START RECORD SET
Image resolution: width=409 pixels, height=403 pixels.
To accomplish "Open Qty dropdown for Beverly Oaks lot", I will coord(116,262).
END RECORD SET
START RECORD SET
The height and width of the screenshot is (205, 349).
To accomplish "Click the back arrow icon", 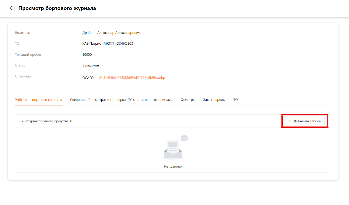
END RECORD SET
START RECORD SET
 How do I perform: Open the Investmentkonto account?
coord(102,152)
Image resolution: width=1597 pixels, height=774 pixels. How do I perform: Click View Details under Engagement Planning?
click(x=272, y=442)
END RECORD SET
_YOUR OBJECTIVE_. Above are some records; quote exactly and only the lines that begin at the line containing "The height and" and stop after the line containing "the back arrow", leaving out the pictures.

_RESPONSE TO THIS EXERCISE_.
The height and width of the screenshot is (205, 349).
To accomplish "Click the back arrow icon", 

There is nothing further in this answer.